Look through the listing below and write out exactly the lines from the line with "April 2014 (268, 1999)" to the line with "August 2015 (270, 1847)", both included, and no others.

(Records for the task)
================================

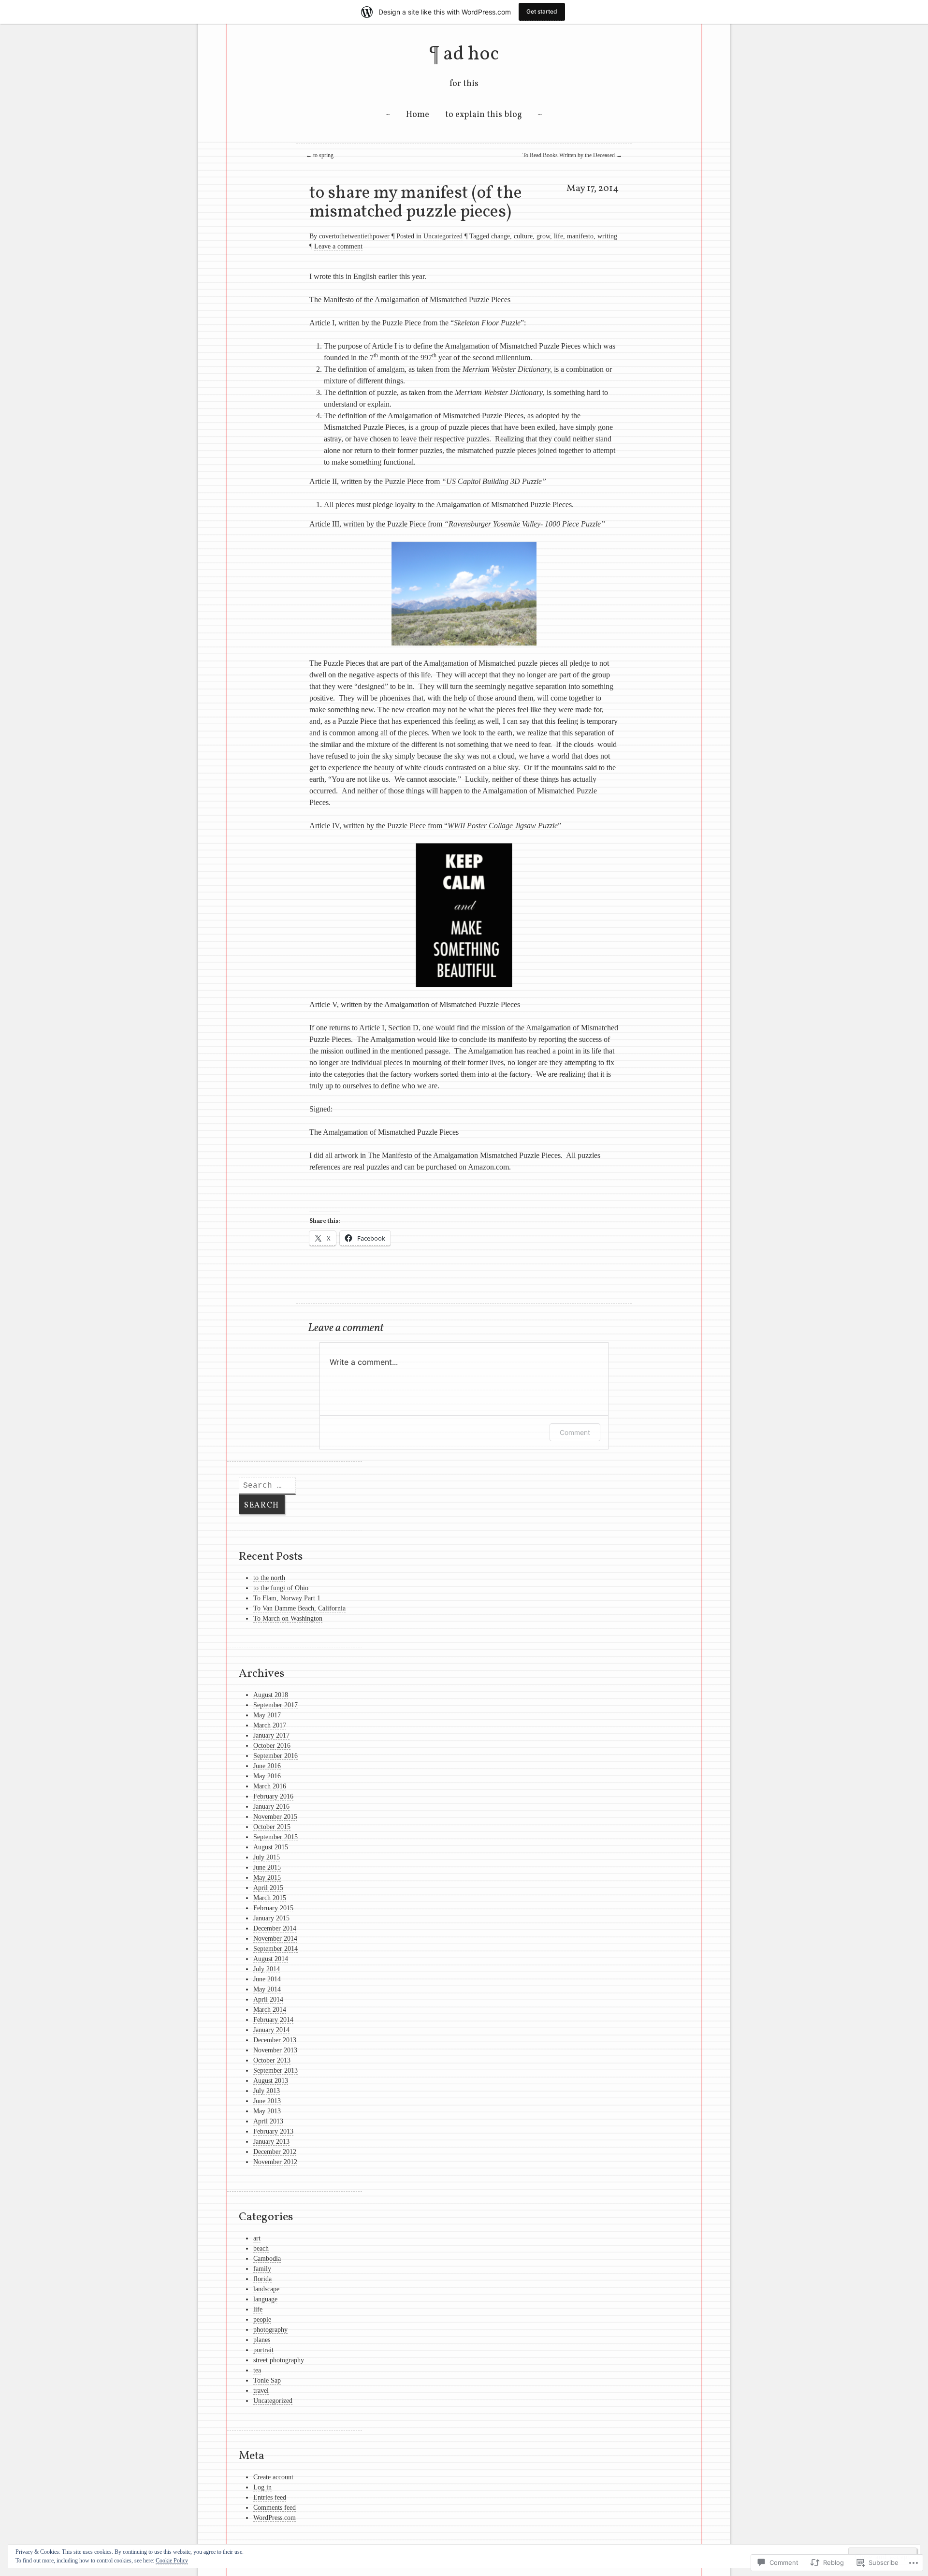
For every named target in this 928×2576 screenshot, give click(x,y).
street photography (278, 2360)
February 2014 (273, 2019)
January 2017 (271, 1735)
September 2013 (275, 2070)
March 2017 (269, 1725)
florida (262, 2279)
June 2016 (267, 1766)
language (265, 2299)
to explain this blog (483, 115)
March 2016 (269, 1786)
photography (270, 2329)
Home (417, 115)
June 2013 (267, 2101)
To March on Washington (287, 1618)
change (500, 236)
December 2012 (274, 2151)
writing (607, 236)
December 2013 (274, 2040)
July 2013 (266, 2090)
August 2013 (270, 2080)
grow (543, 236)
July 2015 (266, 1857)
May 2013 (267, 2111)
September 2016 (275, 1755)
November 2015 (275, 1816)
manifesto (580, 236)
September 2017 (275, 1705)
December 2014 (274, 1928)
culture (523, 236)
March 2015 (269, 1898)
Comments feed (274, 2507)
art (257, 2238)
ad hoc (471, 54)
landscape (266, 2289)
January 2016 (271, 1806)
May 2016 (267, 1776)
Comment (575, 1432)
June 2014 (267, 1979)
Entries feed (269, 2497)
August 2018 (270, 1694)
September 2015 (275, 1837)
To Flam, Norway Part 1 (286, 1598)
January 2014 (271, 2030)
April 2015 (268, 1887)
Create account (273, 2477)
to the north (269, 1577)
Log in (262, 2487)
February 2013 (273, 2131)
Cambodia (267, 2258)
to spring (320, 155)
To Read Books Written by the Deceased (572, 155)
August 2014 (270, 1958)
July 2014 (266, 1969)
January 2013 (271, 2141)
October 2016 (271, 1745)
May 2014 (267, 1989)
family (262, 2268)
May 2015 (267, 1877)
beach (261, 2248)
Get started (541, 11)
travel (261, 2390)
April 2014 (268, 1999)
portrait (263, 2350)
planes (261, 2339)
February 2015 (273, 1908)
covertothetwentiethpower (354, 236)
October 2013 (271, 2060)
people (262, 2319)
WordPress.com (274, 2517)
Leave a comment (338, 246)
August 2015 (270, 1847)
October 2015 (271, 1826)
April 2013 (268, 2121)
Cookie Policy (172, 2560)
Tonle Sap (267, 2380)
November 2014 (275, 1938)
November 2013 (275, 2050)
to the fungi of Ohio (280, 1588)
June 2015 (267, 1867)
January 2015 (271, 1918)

================================

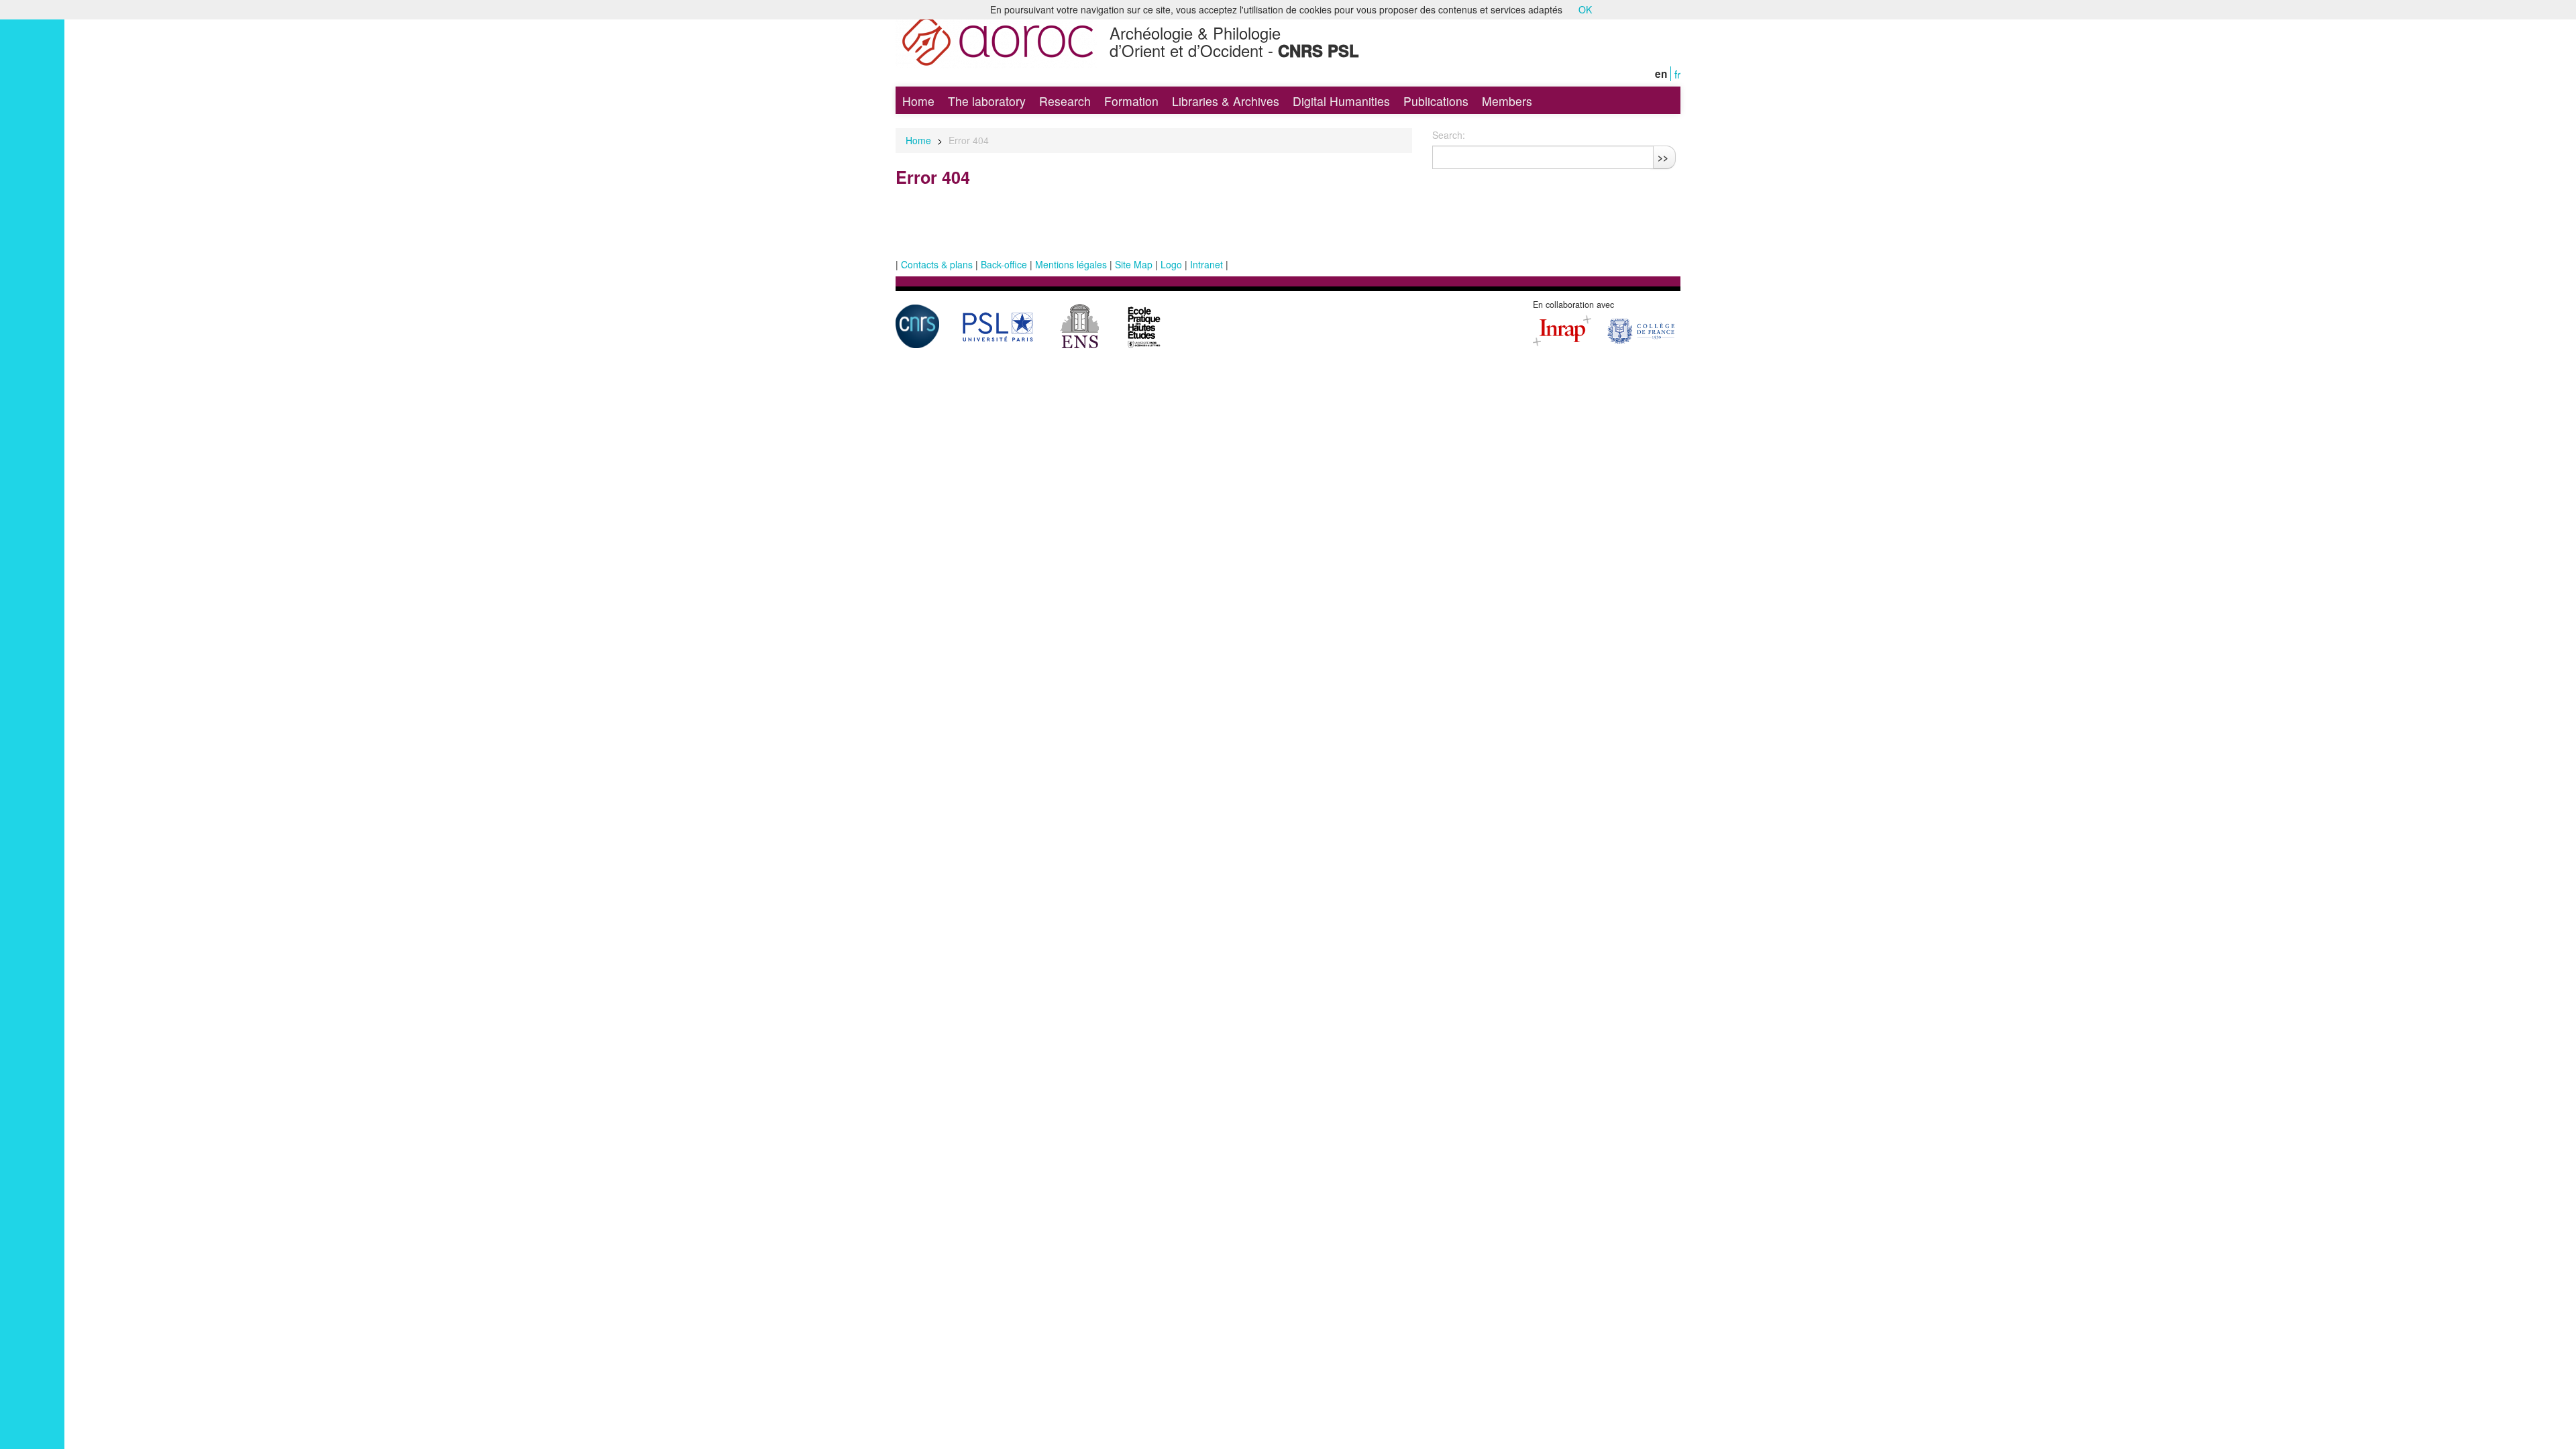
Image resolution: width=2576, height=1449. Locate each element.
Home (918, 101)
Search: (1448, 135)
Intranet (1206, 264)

================================

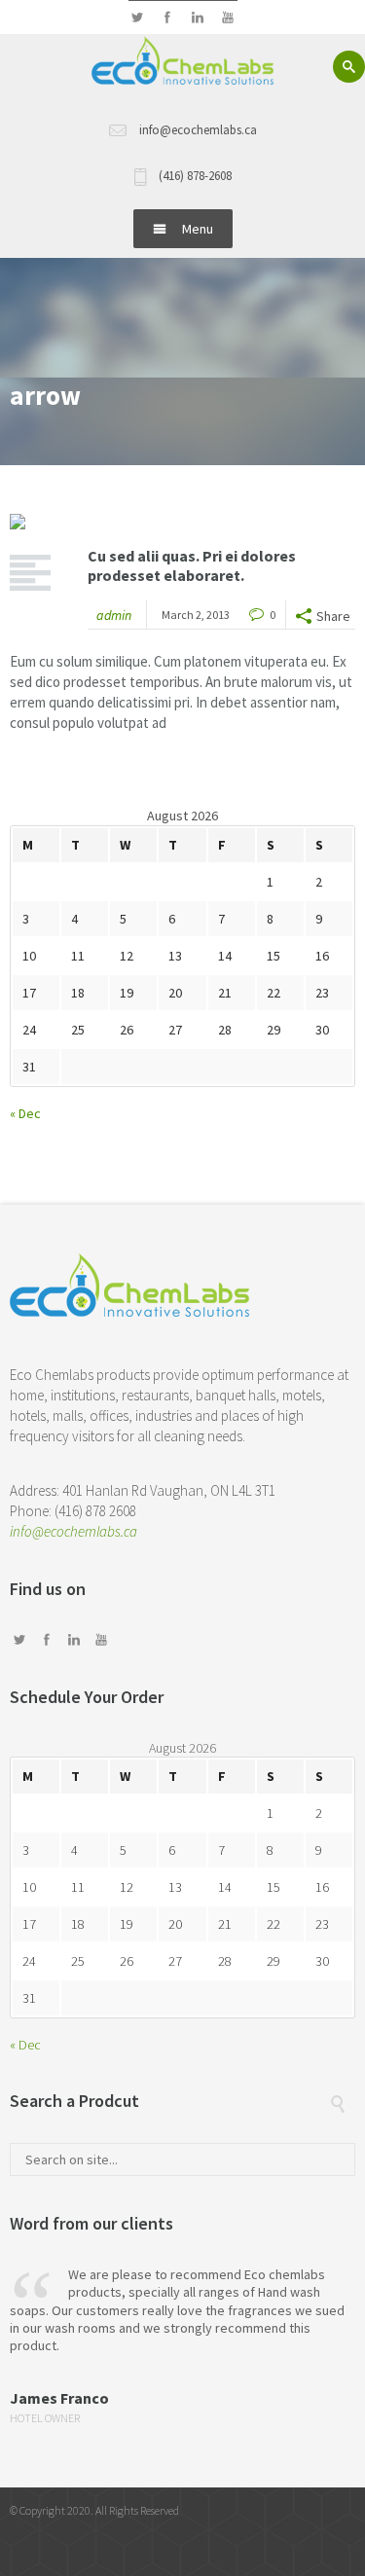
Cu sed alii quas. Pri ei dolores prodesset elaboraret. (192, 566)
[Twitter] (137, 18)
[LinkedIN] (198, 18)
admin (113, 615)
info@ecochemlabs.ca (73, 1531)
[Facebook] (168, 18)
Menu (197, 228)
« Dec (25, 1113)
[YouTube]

================================

(Result for this exercise)
April 2014 (268, 1999)
portrait (263, 2350)
planes (261, 2339)
February 2015 (273, 1908)
covertothetwentiethpower (354, 236)
October 2013 (271, 2060)
people (262, 2319)
WordPress.com (274, 2517)
Leave a comment (338, 246)
August 2015 (270, 1847)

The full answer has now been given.